◆ Extracted entries ◆
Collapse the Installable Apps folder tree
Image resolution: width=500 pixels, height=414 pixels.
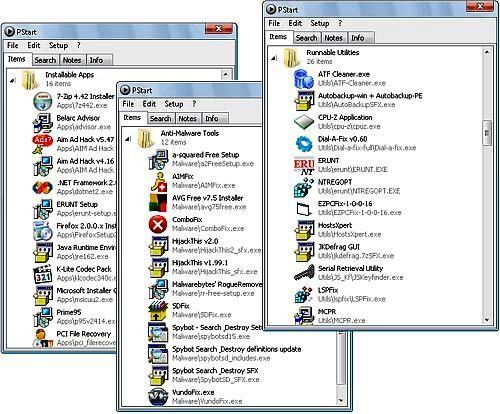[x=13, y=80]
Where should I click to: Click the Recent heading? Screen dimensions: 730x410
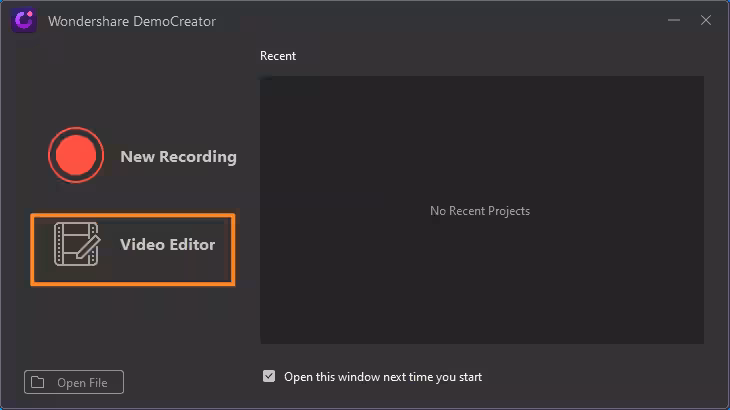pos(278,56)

◆ What to produce ◆
Transcribe, word for word, the line holding "Image resolution: width=500" and all lines after it in the entries above, ending with the last. Only those lines; no pictures.

◆ Response to the task ◆
Image resolution: width=500 pixels, height=414 pixels.
[x=13, y=80]
Where should I click to: Click the Recent heading? Screen dimensions: 730x410
pos(278,56)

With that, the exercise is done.